■ PASSAGE FOR REVIEW:
+--

Applying these standards, the Court finds that Normel's out-of-court identification of Panfilo, Reynaldo, XXX265481, and YYY265481 as perpetrators satisfied the totality of circumstances test. Normel had an unobstructed view of the four accused because of their proximity with each other at the time of the mauling and stabbing incidents. The assault happened while Normel and Julius were waiting to hail a jeepney at a lit place along the national highway. Visibility is a vital factor in determining whether eyewitnesses could have identified the perpetrators of crimes. It is settled that when conditions of visibility are favorable, and when the witnesses do not appear to be biased, their assertion as to the identity of the malefactors should normally be accepted.[19] Moreover, Normel had become familiar to Panfilo, Reynaldo, XXX265481, and YYY265481 before the incidents. Normel saw the four accused at the videoke bar and could recall their time of arrival, clothing, and distance when they sat near their table. Normel exhibited a high level of certainty in his statements at the initial investigation and testimony during the trial. Nothing in the records shows that the supposed intoxication of Normel disrupted his attention or prevented him from having a clear view of the assailants. Normel even explained that he could still comprehend what was happening despite consuming beer as he was accustomed to drinking alcohol. More telling is that there is only a time lapse of ten hours between the commission of the crimes and the out-of-court identification. The crime transpired at 12:00 midnight and Normel identified the perpetrators at 10:00 a.m. on the same day in a photo gallery at the police station. Ideally, a prosecution witness must identify the suspect immediately after the incident. Yet, the Court has considered acceptable an identification made two days after the commission of a crime.[20] In comparison, the present case involved a shorter passage of time. Hence, it can hardly be said that the length of time rendered the positive identification flawed.

+--

■ ASSIGNMENT:
Carry on the court's discussion of Normel's eyewitness identification of the four accused, picking up after its last sentence.

+--

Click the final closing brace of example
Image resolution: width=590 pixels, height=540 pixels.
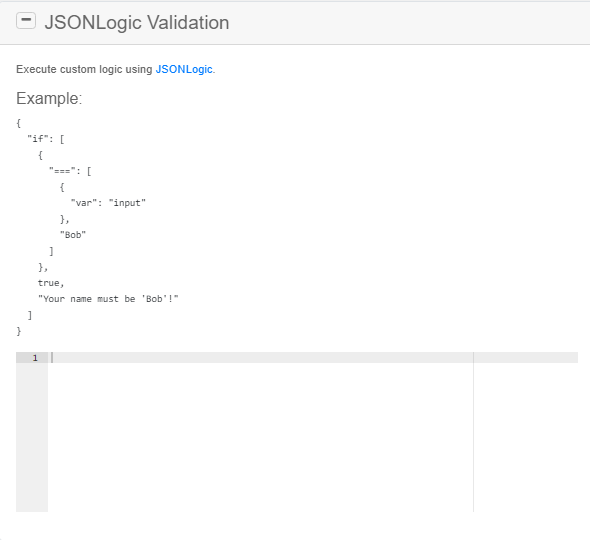click(19, 331)
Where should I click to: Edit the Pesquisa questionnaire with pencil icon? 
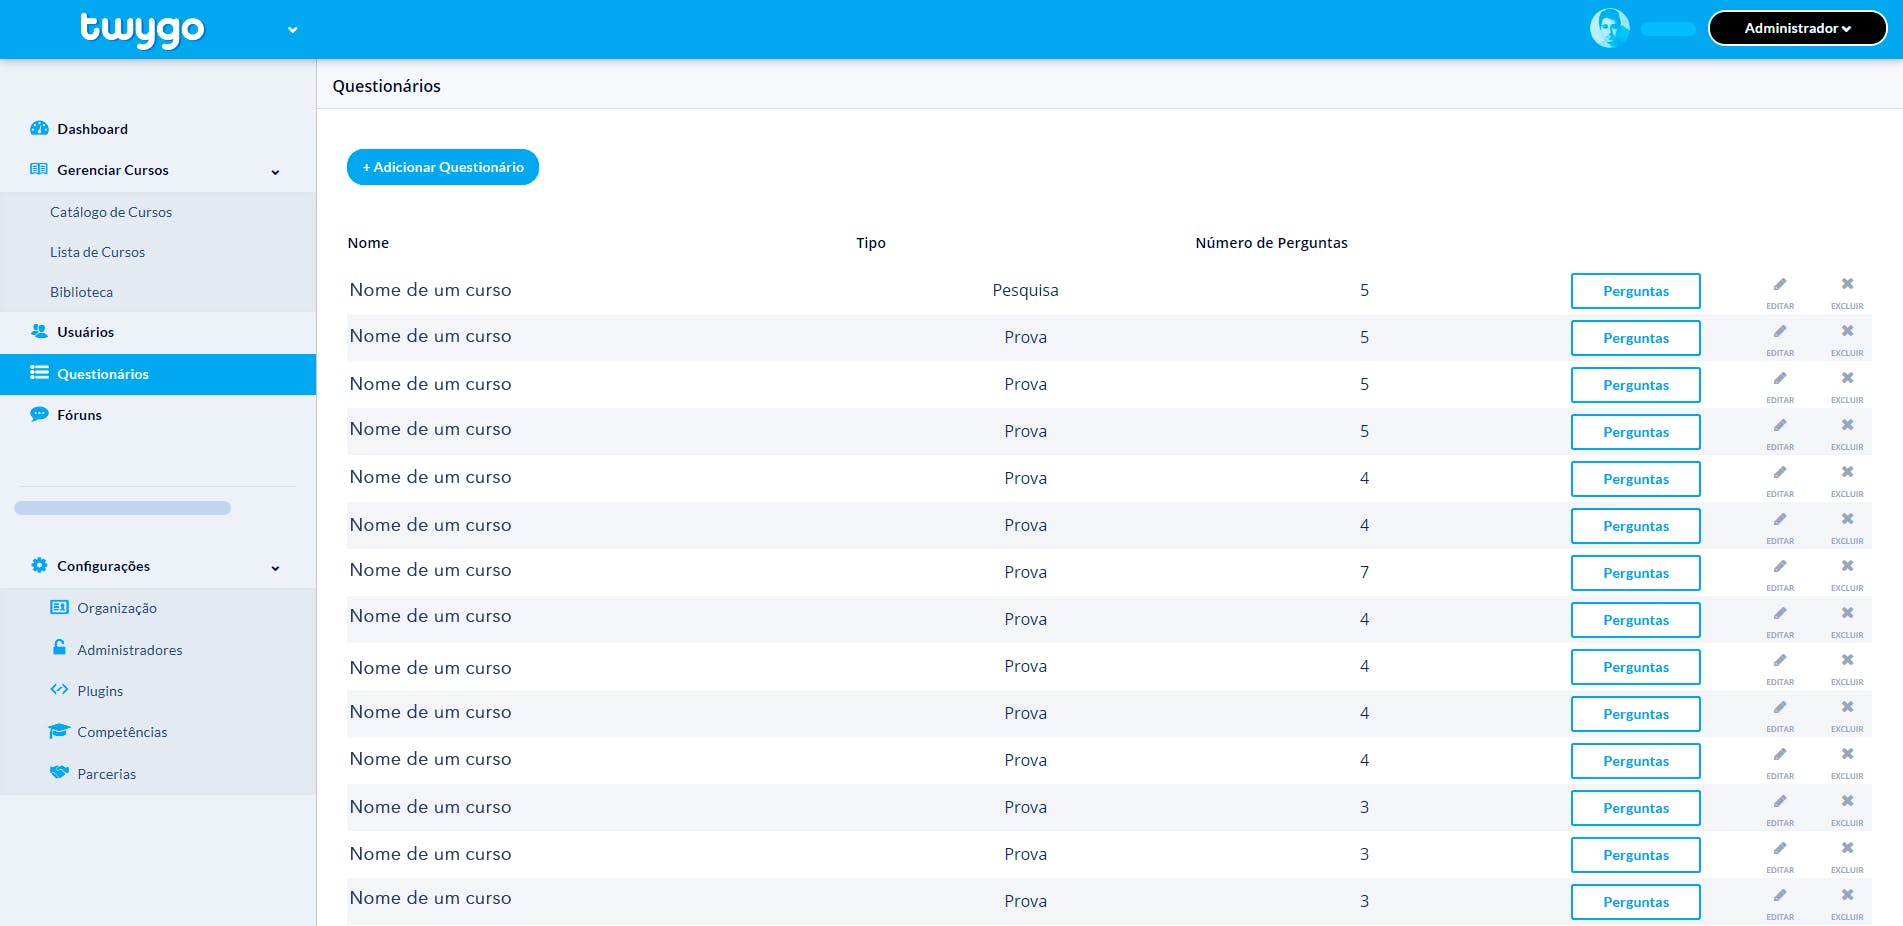(1780, 291)
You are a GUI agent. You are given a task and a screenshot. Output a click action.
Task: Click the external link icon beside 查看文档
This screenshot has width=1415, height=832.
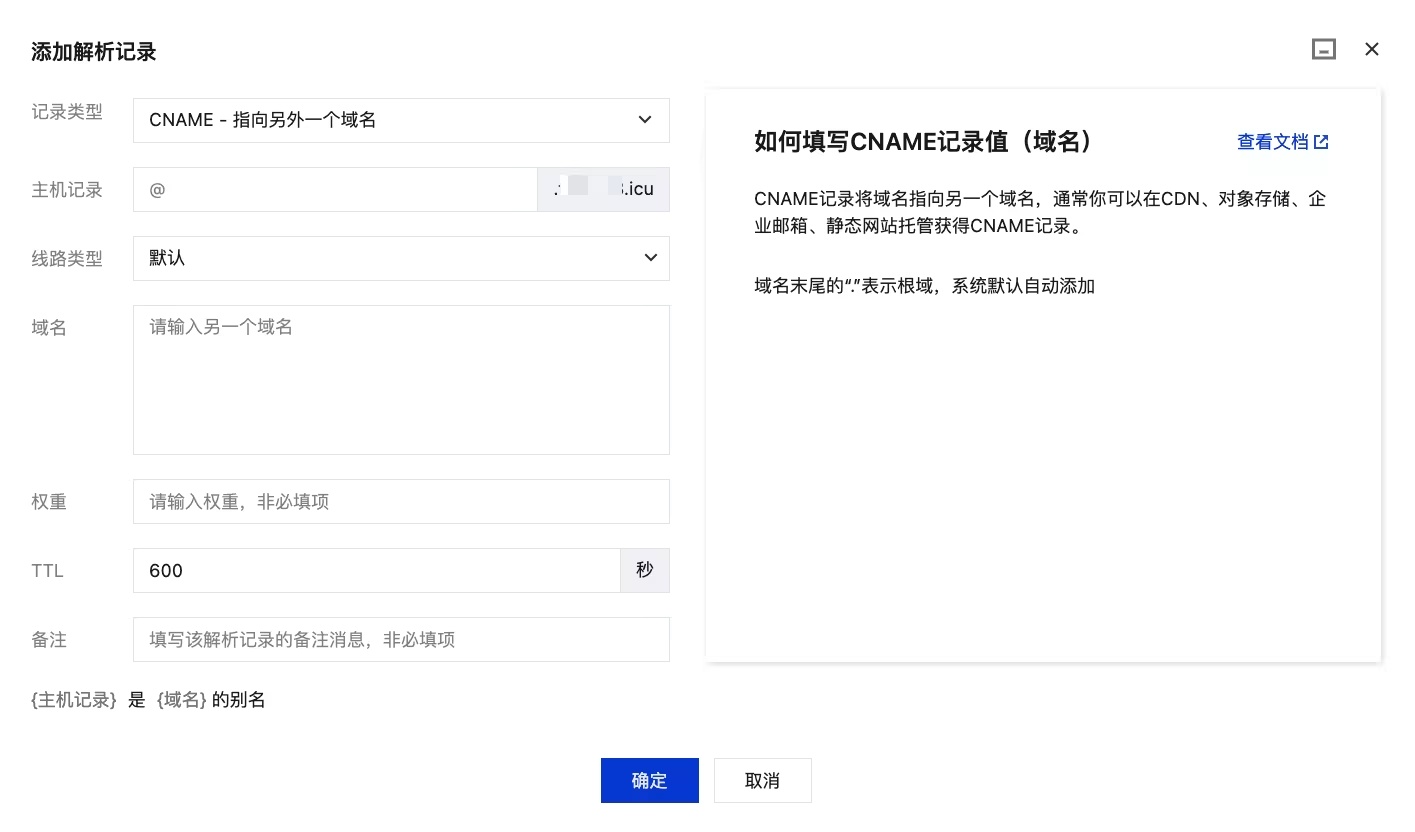tap(1322, 141)
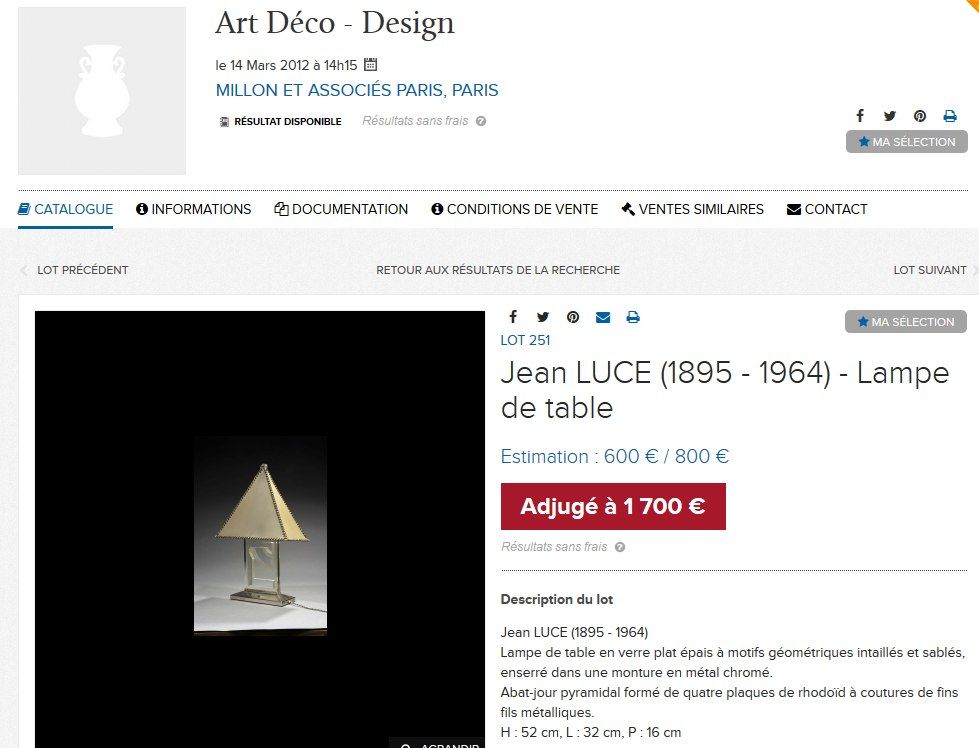Share the sale on Twitter in the header
This screenshot has height=748, width=979.
click(890, 116)
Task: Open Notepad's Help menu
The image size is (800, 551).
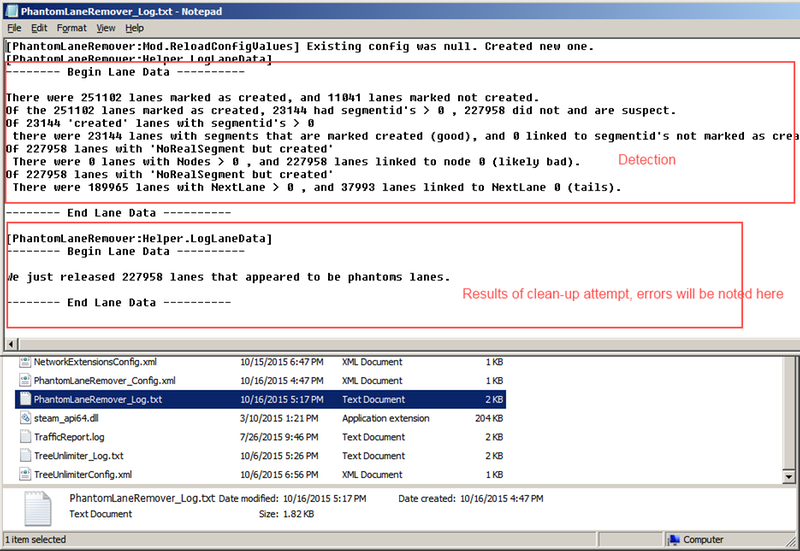Action: (134, 28)
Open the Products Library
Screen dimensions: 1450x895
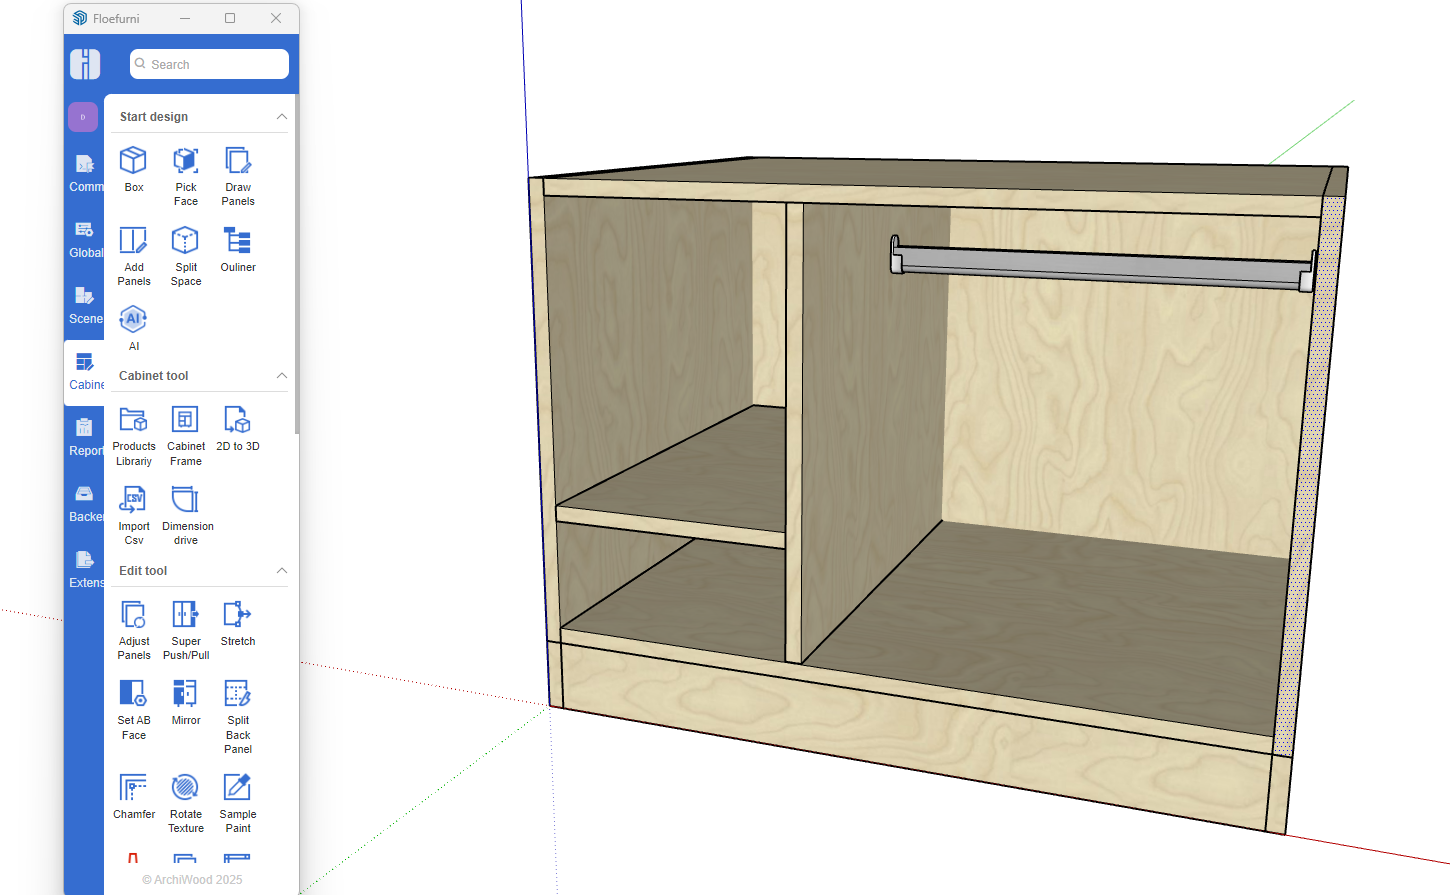tap(133, 421)
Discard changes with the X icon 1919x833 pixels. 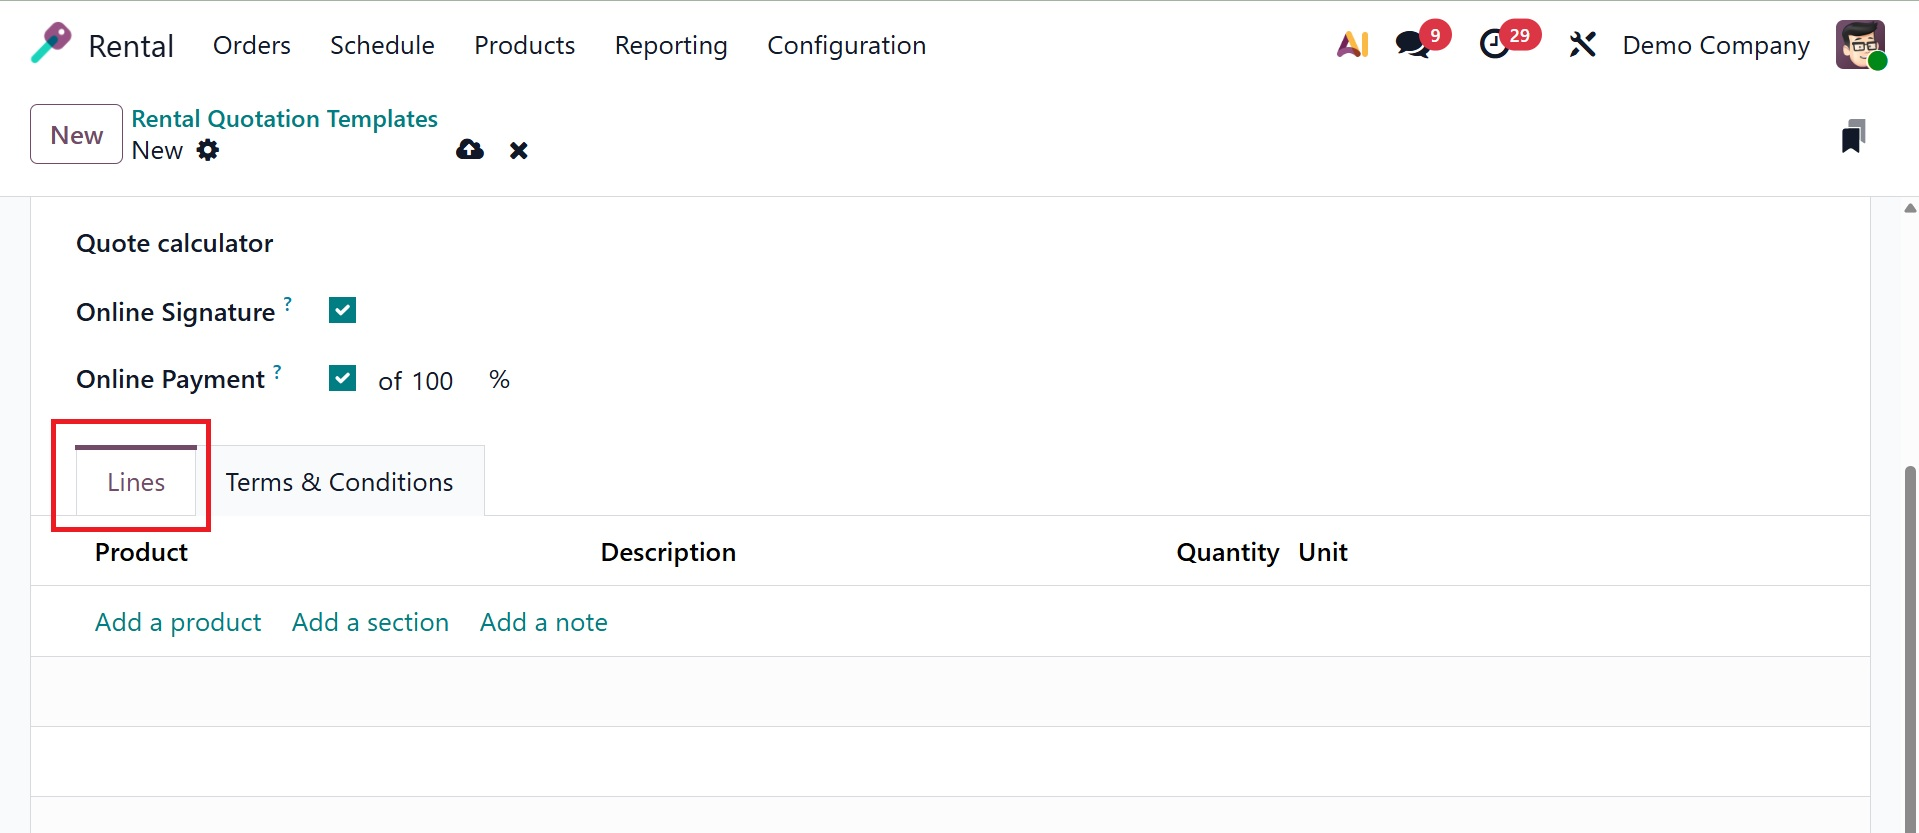pos(518,151)
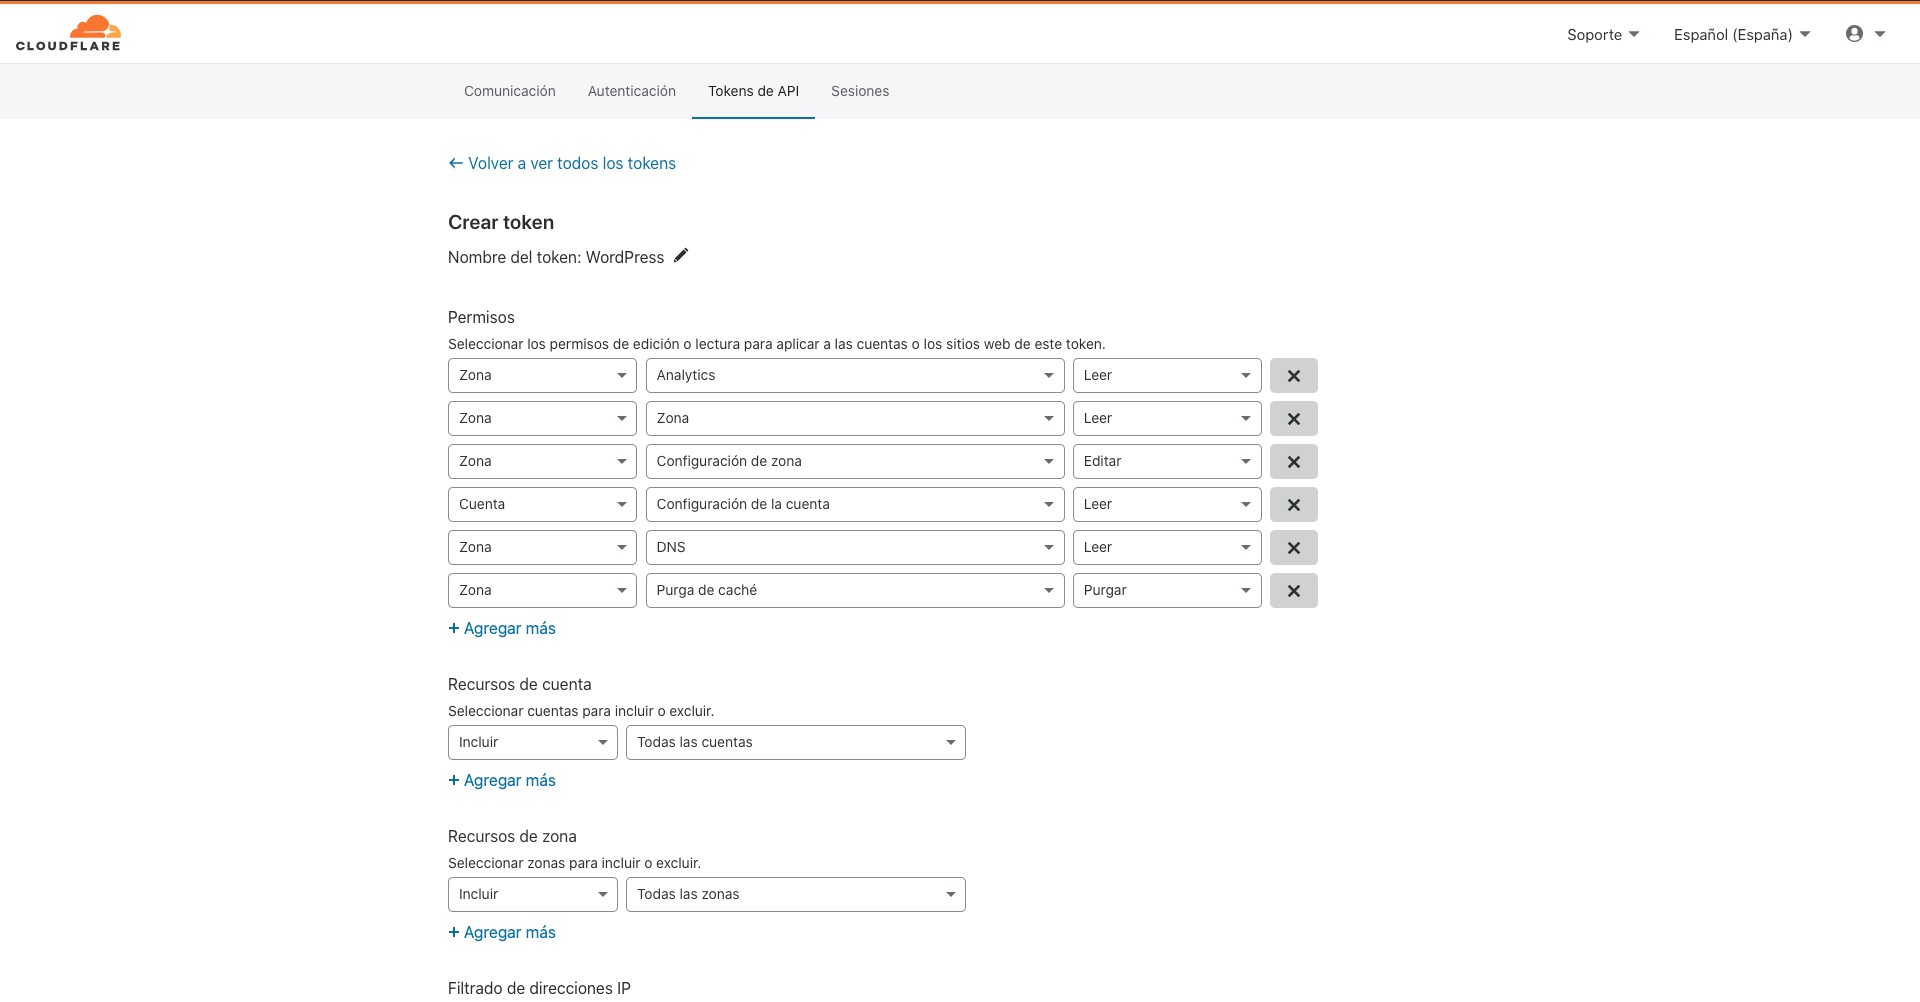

+--

■ TASK RESULT:
There was also no evidence that the law enforcers supplied or suggested to Normel that Panfilo, Reynaldo, XXX265481, and YYY265481 were the culprits during the photographic identification. In People v. Pineda,[21] the police officers presented photographs of the accused and his companions to the witness who identified two perpetrators. The Court ruled that the identification procedure was unacceptable and tainted with improper suggestion, thus:
Although showing mug shots of suspects is one of the established methods of identifying criminals, the procedure used in this case is unacceptable. . .

. . . .

In the present case, there was impermissible suggestion because the photographs were only of appellant and Sison, focusing attention on the two accused. The police obviously suggested the identity of the accused by showing only appellant and Sison's photographs to Ferrer and Ramos.[22] (Emphasis supplied)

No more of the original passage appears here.